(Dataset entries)
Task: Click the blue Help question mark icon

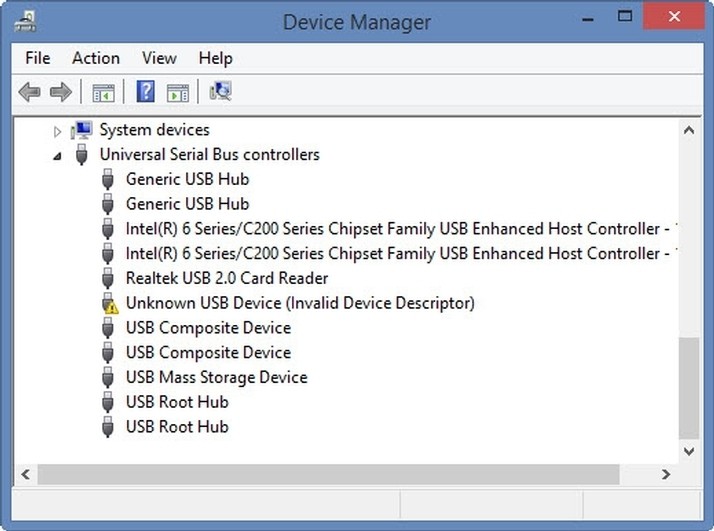Action: pyautogui.click(x=146, y=92)
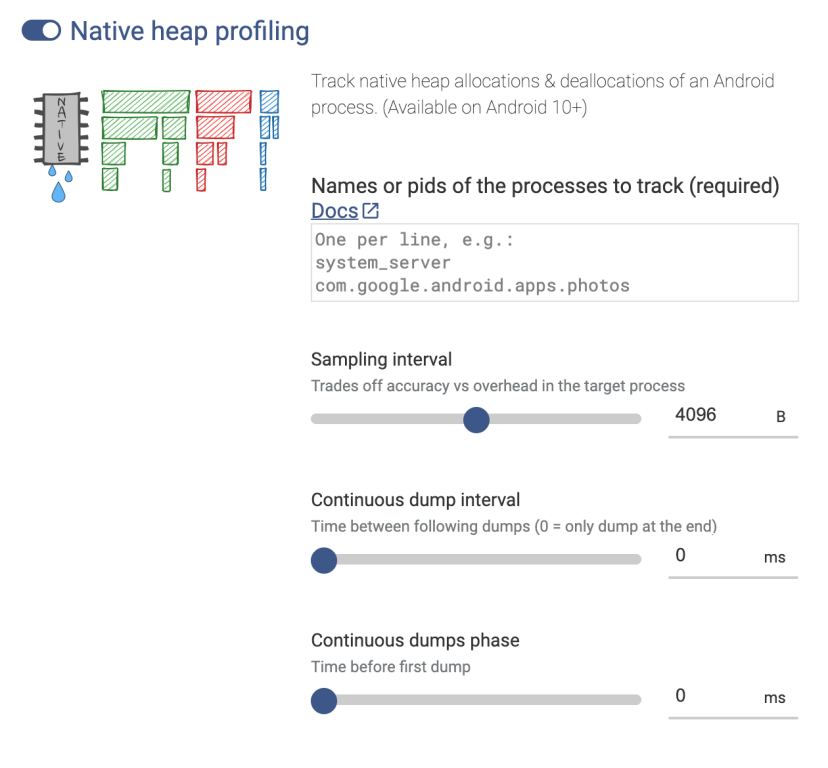Click the NATIVE chip illustration icon
The width and height of the screenshot is (828, 768).
(61, 130)
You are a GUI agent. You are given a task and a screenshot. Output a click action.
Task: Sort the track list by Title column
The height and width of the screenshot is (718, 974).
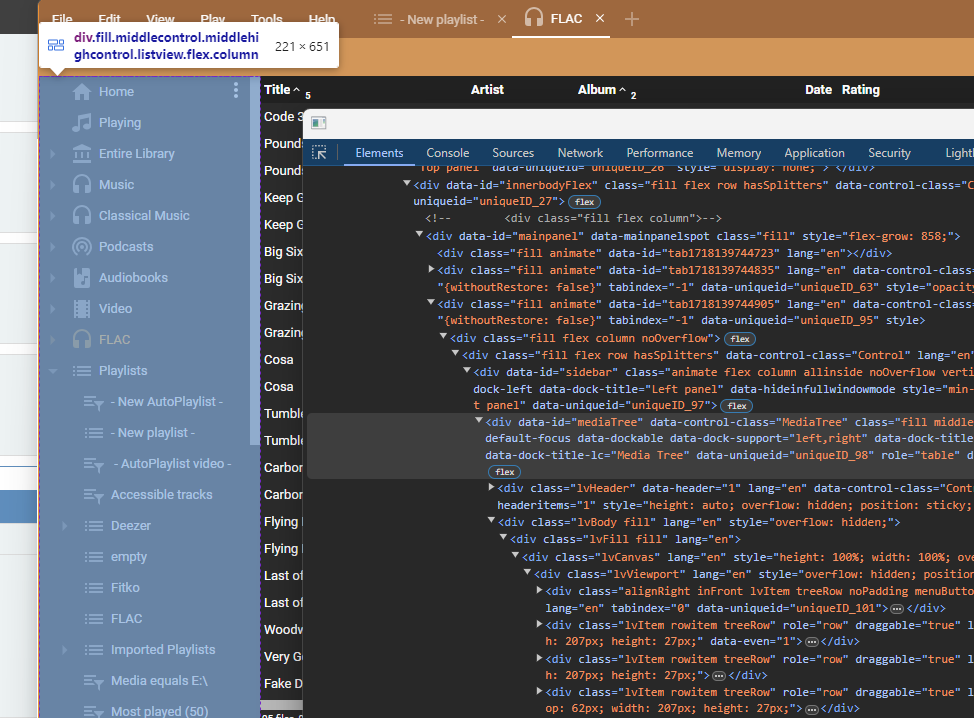coord(277,90)
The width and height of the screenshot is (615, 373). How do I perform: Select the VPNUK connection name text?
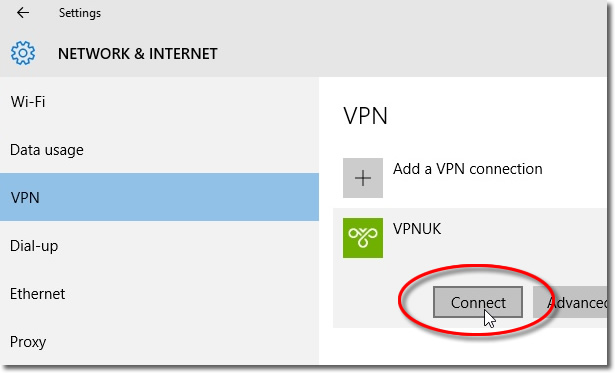click(417, 229)
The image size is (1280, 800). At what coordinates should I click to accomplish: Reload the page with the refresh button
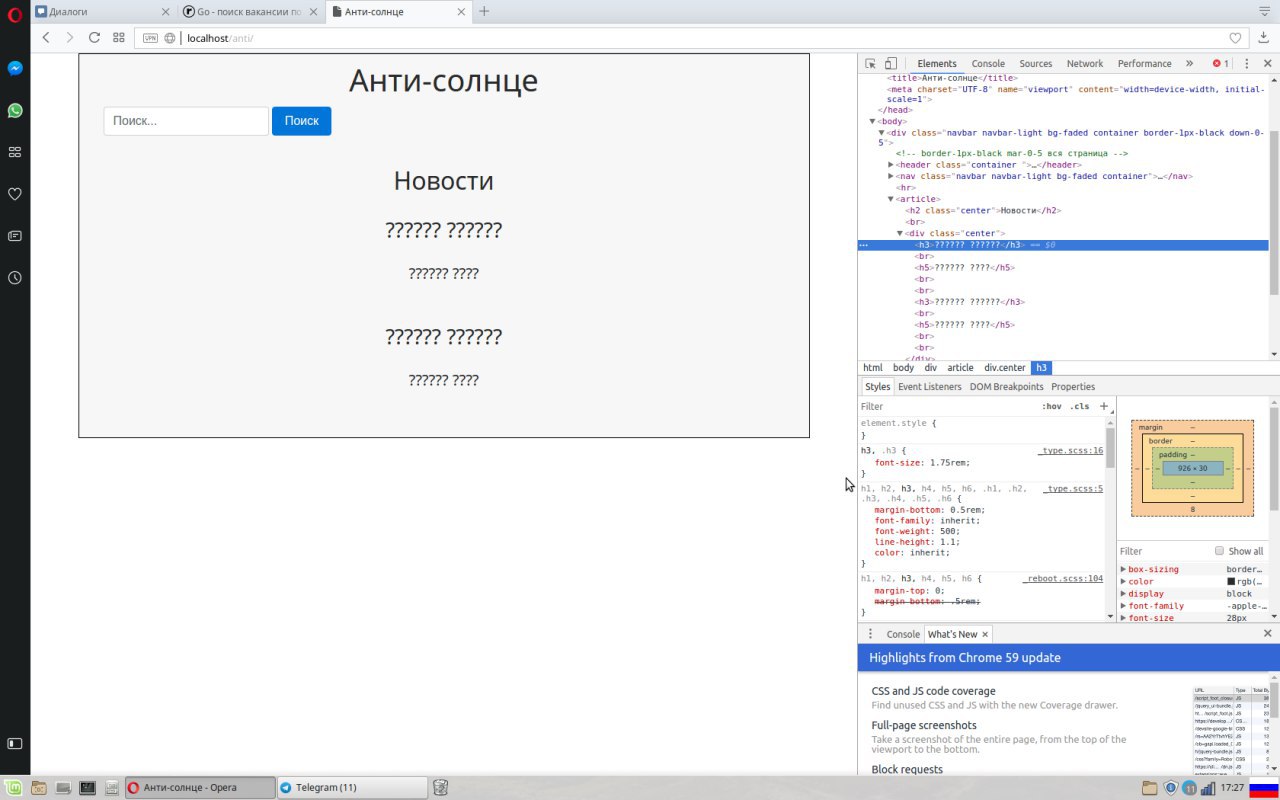point(94,38)
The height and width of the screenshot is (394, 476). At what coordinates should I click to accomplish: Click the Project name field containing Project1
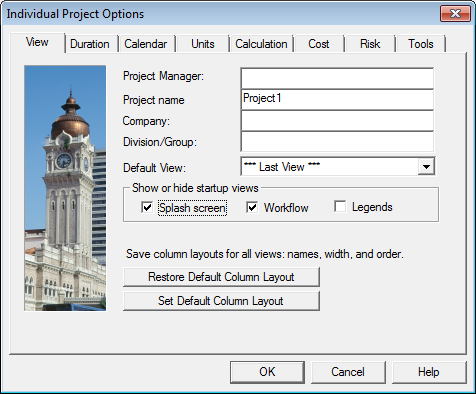coord(337,99)
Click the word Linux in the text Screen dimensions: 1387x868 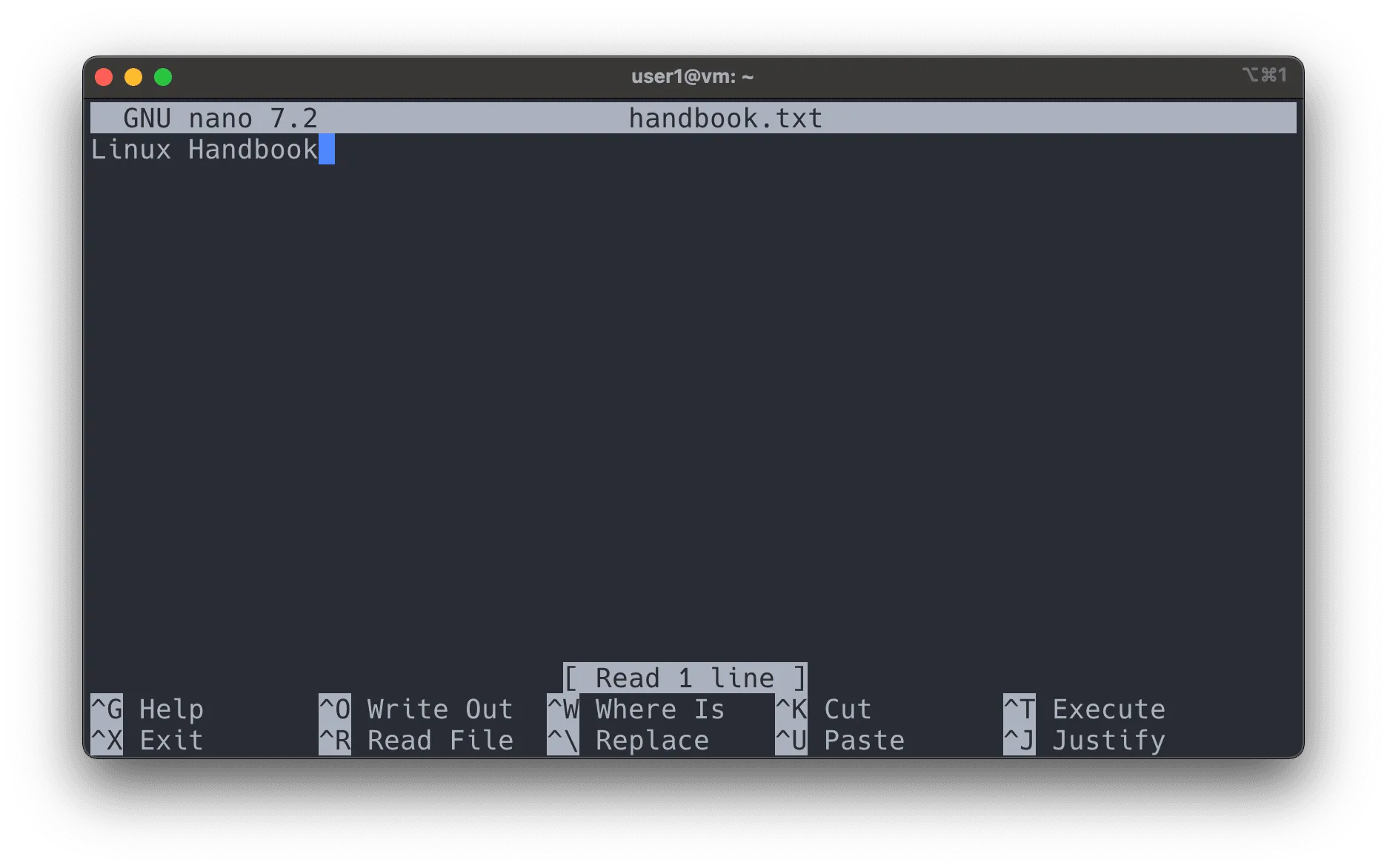click(131, 150)
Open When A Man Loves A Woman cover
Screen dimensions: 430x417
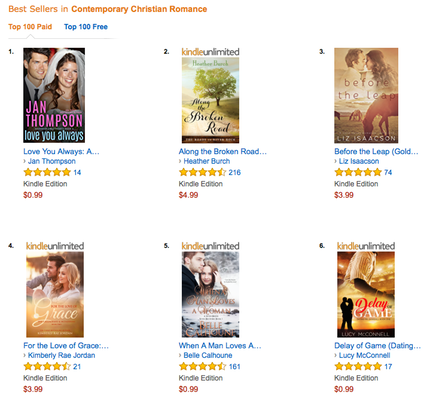coord(210,295)
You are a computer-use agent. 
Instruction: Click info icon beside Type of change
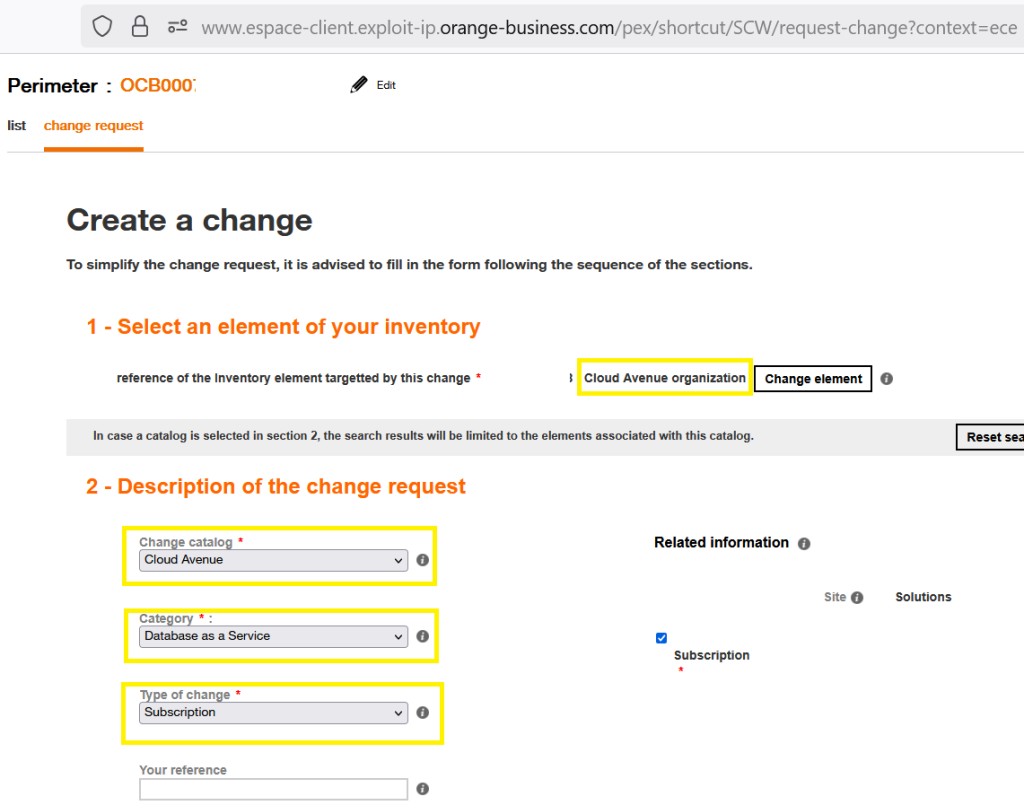click(422, 713)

▶ _Task statement_
Once the line holding "Screen dimensions: 430x417" is found, copy it and each later line exactly through the end of the data, leaving out the pictures.

▶ _Output below_
Screen dimensions: 430x417
coord(210,295)
You are a computer-use agent. 
Instruction: Click info icon beside Type of change
click(422, 713)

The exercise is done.